Substitute $3°$ for $\theta$ and $-75.56°$ for $\varphi$ in Equation (6) to obtain the power factor of the combined loads.

$\begin{array}{c}PF=\cos \left[3°-\left(-75.56°\right)\right]\\ \cong 0.199\end{array}$

As the imaginary part of the given complex power is positive value, the power factor is lagging power factor.
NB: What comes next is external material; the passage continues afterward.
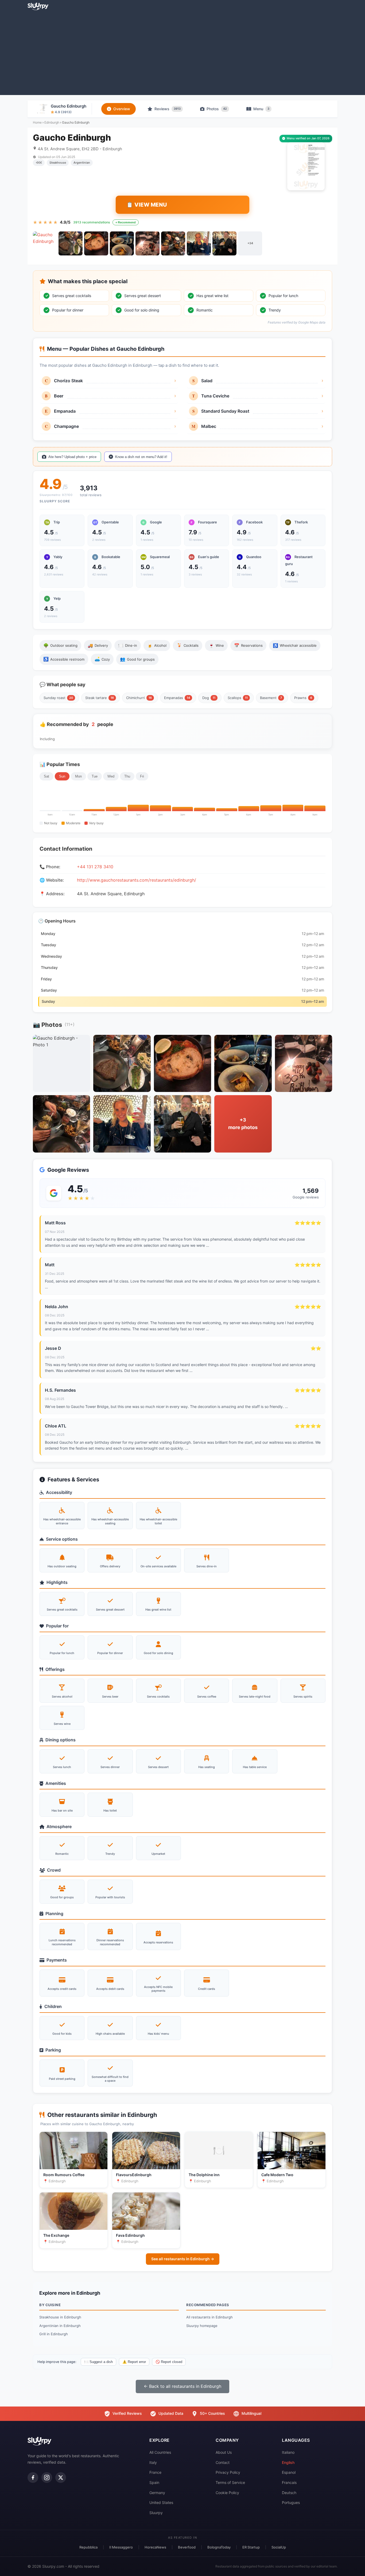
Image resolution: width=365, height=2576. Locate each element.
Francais (289, 2482)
$\text{PF}=0.199\text{lagging}$

Conclusion:

Thus, the average power delivered to $Z_1$, $Z_2$, the apparent power supplied by the source, and the power factor of the combined loads are $\underset{\_}{16.3\text{W}}$, $\underset{\_}{0\text{W}}$, $\underset{\_}{82.11\text{VA}}$, and $\underset{\_}{0.199\text{lagging}}$, respectively.